Word and element location records
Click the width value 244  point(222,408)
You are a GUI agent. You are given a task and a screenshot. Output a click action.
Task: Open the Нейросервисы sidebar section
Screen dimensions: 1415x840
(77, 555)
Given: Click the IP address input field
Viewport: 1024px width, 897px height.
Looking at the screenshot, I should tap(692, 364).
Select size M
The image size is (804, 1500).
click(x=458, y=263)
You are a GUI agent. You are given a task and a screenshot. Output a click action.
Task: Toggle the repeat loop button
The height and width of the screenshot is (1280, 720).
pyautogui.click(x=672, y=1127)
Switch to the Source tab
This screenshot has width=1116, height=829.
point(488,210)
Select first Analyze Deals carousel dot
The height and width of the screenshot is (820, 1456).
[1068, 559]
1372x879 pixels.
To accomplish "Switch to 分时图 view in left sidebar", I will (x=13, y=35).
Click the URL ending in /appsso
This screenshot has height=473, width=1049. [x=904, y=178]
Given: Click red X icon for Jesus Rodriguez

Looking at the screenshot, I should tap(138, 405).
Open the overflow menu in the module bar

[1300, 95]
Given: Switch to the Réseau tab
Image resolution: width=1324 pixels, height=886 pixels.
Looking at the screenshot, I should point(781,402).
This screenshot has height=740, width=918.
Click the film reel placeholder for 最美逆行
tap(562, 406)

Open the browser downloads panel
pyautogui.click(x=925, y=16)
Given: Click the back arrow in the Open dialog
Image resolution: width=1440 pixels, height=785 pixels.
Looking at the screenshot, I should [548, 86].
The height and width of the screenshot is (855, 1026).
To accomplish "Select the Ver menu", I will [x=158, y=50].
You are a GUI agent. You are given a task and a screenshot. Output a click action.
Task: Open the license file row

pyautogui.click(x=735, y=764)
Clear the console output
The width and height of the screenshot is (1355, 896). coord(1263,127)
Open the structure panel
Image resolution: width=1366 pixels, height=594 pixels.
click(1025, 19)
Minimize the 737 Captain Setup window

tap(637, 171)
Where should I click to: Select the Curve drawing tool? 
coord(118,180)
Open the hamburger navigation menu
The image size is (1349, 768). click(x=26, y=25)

→ Your goal: Reproduce the records with every occurrence of "GUI agent" substituted by "interface agent", leaving all else unchanged.

→ Result for this task:
Click the width value 244  point(222,408)
You are a interface agent. You are given a task and a screenshot. Output a click action.
Task: Open the Нейросервисы sidebar section
Screen dimensions: 1415x840
(77, 555)
Given: Click the IP address input field
Viewport: 1024px width, 897px height.
Looking at the screenshot, I should tap(692, 364).
Select size M
The image size is (804, 1500).
click(x=458, y=263)
You are a interface agent. You are given a task and a screenshot. Output a click action.
Task: Toggle the repeat loop button
The height and width of the screenshot is (1280, 720).
pyautogui.click(x=672, y=1127)
Switch to the Source tab
This screenshot has width=1116, height=829.
point(488,210)
Select first Analyze Deals carousel dot
The height and width of the screenshot is (820, 1456).
[1068, 559]
1372x879 pixels.
To accomplish "Switch to 分时图 view in left sidebar", I will (x=13, y=35).
Click the URL ending in /appsso
This screenshot has height=473, width=1049. [x=904, y=178]
Given: Click red X icon for Jesus Rodriguez

Looking at the screenshot, I should tap(138, 405).
Open the overflow menu in the module bar

[1300, 95]
Given: Switch to the Réseau tab
Image resolution: width=1324 pixels, height=886 pixels.
Looking at the screenshot, I should point(781,402).
This screenshot has height=740, width=918.
Click the film reel placeholder for 最美逆行
tap(562, 406)

Open the browser downloads panel
pyautogui.click(x=925, y=16)
Given: Click the back arrow in the Open dialog
Image resolution: width=1440 pixels, height=785 pixels.
Looking at the screenshot, I should [548, 86].
The height and width of the screenshot is (855, 1026).
To accomplish "Select the Ver menu", I will [x=158, y=50].
You are a interface agent. You are given a task and a screenshot. Output a click action.
Task: Open the license file row

pyautogui.click(x=735, y=764)
Clear the console output
The width and height of the screenshot is (1355, 896). coord(1263,127)
Open the structure panel
Image resolution: width=1366 pixels, height=594 pixels.
click(1025, 19)
Minimize the 737 Captain Setup window

tap(637, 171)
Where should I click to: Select the Curve drawing tool? 
coord(118,180)
Open the hamburger navigation menu
The image size is (1349, 768). click(x=26, y=25)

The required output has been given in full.